TinyLLaVA / TinyLLaVA_Factory

A Framework of Small-scale Large Multimodal Models
https://arxiv.org/abs/2402.14289
Apache License 2.0
519 stars 47 forks source link

Reproduced results #82

Open Fantasy1120 opened 1 month ago

Fantasy1120 commented 1 month ago

I try to reproduce the results under base recipe. I basically get the results in the paper on VQAv2, GQA, ScienceQA and POPE. But there is almost 1% gap on TextVQA, MMMU, and MM-Vet, and the gap on MME seems to be larger. I'm not sure if this gap is acceptable? Or what could potentially cause this gap?

reproduce
YingHuTsing commented 1 month ago

Hi, I think this is acceptable. Different number of GPUs cause different gradient_accumulation_steps. Different types of GPUs cause randomness. Btw, the performance for phi-2-siglip-base we listed here is trained by 8 A100-40Gs.
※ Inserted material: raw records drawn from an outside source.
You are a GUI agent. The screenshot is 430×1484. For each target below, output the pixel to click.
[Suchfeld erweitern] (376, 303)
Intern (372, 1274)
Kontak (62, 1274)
Fantasy1120 commented 1 month ago

Hi, I think this is acceptable. Different number of GPUs cause different gradient_accumulation_steps. Different types of GPUs cause randomness. Btw, the performance for phi-2-siglip-base we listed here is trained by 8 A100-40Gs.

Thanks for your reply. I see that you are using fp16 by default in the training script, but A100 supports bf16. May I ask if you are using the bf16 in your training?

YingHuTsing commented 1 month ago

No, we haven't tried bf16 thoroughly. But we encourage the open-source community to give it a try. And we can update the performance table accordingly and welcome the open-source community as the contributors of this code repository.